Stolica kraju sauną stojącego i kawą płynącego, a także jednoznacznie kojarzonego ze śniegiem, w tym roku nie zdążyła jeszcze zasłynąć z pięknej, białej zimy. W styczniu nie zanotowano w Helsinkach ani jednego centymetra pokrywy śnieżnej.
Bezśnieżne Helsinki, fot. Unsplash
O tym fakcie poinformowała zlokalizowana w centrum miasta stacja pomiarowa. To pierwszy taki przypadek od 1844 roku, kiedy to wystartowały oficjalne pomiary.

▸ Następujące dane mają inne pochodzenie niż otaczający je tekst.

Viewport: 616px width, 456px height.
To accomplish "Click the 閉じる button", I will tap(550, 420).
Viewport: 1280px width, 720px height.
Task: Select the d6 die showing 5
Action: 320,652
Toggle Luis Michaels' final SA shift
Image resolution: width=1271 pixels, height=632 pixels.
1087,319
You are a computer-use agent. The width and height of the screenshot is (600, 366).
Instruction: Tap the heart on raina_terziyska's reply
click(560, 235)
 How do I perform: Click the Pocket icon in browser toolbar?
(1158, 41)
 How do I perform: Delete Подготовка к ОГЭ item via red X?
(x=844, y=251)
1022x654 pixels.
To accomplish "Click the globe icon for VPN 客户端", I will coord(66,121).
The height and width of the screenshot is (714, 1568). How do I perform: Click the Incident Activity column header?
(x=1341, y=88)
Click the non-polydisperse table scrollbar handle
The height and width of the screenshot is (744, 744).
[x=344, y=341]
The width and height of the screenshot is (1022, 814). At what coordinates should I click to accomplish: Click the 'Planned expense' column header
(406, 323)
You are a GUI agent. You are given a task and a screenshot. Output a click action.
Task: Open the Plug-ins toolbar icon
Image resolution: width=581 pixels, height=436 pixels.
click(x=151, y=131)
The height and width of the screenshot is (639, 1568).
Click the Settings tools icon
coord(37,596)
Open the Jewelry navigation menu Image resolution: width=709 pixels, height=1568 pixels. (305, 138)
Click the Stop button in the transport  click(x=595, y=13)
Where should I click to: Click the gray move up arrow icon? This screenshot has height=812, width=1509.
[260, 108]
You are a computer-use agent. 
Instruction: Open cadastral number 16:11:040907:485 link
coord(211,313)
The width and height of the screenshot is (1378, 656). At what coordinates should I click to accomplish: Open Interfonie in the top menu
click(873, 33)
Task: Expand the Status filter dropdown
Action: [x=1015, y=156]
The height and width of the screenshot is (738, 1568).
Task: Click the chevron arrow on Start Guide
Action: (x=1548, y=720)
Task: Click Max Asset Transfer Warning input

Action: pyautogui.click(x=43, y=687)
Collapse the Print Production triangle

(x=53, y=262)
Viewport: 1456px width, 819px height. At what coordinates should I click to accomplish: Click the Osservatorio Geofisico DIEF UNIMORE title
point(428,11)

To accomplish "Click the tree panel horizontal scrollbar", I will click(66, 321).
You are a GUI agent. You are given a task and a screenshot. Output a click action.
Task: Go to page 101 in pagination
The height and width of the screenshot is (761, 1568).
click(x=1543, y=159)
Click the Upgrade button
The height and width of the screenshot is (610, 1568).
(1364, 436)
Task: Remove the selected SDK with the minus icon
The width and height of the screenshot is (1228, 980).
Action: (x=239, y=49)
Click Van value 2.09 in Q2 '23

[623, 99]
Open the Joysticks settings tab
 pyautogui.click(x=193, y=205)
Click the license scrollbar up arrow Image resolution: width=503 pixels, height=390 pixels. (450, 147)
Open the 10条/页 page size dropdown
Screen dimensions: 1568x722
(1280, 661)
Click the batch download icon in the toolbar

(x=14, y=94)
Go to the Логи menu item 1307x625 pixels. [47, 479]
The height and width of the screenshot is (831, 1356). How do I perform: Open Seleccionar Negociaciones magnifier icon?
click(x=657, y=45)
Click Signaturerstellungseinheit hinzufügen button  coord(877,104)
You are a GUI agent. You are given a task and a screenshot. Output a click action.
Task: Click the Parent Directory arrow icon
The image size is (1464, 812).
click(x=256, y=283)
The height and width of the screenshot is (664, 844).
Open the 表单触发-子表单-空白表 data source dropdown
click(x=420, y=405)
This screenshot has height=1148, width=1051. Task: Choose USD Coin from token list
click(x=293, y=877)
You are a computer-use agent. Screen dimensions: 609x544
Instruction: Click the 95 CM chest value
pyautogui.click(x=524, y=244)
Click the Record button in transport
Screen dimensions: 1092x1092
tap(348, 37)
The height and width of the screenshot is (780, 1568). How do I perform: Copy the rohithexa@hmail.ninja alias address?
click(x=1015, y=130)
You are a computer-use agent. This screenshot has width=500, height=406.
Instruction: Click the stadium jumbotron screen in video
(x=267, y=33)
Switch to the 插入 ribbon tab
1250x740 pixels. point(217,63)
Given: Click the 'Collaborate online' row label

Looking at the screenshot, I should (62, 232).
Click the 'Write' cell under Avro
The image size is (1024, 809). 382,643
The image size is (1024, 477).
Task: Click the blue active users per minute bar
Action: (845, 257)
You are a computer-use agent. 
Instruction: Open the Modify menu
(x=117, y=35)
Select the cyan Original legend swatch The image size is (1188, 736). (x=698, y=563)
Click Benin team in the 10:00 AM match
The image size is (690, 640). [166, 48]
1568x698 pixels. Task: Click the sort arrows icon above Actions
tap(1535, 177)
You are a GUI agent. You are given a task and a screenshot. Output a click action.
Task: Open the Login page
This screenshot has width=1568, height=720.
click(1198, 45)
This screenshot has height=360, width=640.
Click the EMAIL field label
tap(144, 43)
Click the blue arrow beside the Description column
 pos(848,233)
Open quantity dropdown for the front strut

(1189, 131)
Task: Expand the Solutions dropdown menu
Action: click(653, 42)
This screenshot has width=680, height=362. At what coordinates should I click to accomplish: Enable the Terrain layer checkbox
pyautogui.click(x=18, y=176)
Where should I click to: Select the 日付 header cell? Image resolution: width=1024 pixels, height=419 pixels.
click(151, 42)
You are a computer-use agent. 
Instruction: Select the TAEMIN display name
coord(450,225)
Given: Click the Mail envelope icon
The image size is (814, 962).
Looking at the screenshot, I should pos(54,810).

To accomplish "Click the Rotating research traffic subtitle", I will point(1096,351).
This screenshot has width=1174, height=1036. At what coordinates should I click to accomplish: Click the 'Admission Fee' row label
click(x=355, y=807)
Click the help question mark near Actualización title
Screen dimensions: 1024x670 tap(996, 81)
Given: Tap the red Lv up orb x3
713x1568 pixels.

Wcześniej, rzecz jasna, zdarzały się już stycznie z małą ilością śniegu, np. 29 dni bezśnieżnych w styczniu 1925 i 1930 roku, a dwa lata temu śnieg nie padał podczas 21 dni. Jeśli chodzi o rok ubiegły – natura poskąpiła śniegu tylko podczas 6 dni.
Oprócz braku śniegu, meteorolodzy zanotowali także wyjątkowe, jak na Finlandię, wysokie temperatury. Mimo porannych przymrozków, tylko w dwa dni zanotowano minusową średnią dobową temperaturę. Styczniowe dni były ciepłe – termometry pokazywały ponad 5 stopni Celsjusza w ciągu 15 dni, czyli połowy miesiąca.
Uniwersytet w Turku wydał też 31 stycznia pierwszy w 2020 roku komunikat o obecnych w powietrzu pyłkach, a także kwitnących leszczynach i olchach na południu kraju.
Co ciekawe, na północnych krańcach Finlandii przy granicy z Norwegią w styczniu spadki temperatur wynosiły nawet poniżej -35 stopni Celsjusza, a pod koniec stycznia – nawet -38,8 stopni, co oznacza, że różnice temperatur w obrębie jednego kraju przekraczały 40 stopni. Bezśnieżne Helsinki mogą zazdrościć miejscowości Kittila w fińskiej części Laponii. Pod koniec stycznia pokrywa śnieżna wynosiła tam aż 111 cm, co w 50-letniej historii pomiarów w tym miejscu jest rekordem.